THE PROBLEM » What lines in the material hold the string "will"? Copy out each of them.

DATA FOR THE TASK »
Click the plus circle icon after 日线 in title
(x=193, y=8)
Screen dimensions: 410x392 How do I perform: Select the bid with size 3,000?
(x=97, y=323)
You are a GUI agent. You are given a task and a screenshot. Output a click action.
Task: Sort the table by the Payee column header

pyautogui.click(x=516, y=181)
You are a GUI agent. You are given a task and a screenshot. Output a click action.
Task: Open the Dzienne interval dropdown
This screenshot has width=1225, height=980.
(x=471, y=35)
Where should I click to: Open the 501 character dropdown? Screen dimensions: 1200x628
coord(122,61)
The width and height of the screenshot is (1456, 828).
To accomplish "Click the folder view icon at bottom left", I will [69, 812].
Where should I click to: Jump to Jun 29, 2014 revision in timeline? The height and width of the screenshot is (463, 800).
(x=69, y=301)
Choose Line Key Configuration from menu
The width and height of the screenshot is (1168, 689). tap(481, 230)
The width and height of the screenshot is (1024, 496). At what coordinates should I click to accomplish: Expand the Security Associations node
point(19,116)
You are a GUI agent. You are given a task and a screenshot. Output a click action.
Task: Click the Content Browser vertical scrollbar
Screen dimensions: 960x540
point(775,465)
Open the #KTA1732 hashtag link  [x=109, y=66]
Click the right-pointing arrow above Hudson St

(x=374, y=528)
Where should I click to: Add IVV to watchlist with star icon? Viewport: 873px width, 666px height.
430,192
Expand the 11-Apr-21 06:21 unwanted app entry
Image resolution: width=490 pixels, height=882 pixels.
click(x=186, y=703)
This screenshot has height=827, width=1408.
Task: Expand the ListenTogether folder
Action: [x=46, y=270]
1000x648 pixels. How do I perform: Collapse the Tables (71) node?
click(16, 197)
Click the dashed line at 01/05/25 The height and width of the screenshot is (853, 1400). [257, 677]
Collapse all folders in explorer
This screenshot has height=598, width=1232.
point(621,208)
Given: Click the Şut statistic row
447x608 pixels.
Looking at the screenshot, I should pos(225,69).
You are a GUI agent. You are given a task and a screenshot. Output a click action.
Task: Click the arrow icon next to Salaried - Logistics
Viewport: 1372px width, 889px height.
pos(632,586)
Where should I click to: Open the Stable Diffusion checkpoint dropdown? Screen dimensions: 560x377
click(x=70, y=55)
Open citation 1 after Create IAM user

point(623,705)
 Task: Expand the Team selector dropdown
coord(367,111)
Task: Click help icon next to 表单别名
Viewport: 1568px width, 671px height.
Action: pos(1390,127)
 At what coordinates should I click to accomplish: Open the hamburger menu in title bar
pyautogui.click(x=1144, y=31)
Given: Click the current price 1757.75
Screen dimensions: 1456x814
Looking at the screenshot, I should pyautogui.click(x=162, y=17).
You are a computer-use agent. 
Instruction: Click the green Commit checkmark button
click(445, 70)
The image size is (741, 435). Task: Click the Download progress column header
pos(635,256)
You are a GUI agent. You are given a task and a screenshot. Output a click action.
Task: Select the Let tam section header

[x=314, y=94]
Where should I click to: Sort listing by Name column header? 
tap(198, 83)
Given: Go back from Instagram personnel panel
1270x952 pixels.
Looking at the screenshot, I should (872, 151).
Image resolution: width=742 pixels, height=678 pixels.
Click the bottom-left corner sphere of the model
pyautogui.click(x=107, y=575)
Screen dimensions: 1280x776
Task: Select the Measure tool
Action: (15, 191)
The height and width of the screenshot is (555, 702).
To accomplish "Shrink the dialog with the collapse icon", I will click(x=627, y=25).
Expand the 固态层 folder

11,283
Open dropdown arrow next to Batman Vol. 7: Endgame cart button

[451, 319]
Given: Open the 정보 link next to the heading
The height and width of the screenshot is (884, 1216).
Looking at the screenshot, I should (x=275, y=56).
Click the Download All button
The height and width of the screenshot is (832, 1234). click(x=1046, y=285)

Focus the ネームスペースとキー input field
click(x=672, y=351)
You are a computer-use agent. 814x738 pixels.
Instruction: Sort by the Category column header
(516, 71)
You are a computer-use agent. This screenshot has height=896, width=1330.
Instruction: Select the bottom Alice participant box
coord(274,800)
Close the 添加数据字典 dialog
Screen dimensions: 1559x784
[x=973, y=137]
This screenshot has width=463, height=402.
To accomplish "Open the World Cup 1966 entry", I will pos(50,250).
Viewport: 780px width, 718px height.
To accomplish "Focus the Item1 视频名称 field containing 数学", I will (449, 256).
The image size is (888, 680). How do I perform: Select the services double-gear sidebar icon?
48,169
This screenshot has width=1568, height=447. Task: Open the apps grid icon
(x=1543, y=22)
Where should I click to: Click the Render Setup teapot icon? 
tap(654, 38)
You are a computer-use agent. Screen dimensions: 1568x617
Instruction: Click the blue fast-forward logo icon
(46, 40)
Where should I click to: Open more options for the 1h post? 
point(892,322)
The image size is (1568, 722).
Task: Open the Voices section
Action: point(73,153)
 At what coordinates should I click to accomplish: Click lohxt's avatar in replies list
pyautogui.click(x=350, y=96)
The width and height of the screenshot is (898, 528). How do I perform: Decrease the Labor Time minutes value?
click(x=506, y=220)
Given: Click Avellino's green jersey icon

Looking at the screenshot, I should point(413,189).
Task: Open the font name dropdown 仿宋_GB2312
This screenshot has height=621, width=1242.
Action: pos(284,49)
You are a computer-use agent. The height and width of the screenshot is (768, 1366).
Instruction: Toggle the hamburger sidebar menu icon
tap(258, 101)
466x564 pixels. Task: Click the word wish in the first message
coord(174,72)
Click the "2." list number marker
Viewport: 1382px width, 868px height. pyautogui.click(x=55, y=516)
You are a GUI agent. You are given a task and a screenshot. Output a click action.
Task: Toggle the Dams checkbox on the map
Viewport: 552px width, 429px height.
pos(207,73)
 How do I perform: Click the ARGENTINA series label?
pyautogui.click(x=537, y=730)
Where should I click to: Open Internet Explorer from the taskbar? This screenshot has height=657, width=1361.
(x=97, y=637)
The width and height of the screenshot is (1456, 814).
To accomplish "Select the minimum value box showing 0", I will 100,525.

RESPONSE AREA »
To accomplish "Click the folder view icon at bottom left", I will [69, 812].
To accomplish "Shrink the dialog with the collapse icon", I will click(x=627, y=25).
To accomplish "Open the World Cup 1966 entry", I will pos(50,250).
To accomplish "Focus the Item1 视频名称 field containing 数学", I will (449, 256).
To accomplish "Select the minimum value box showing 0", I will 100,525.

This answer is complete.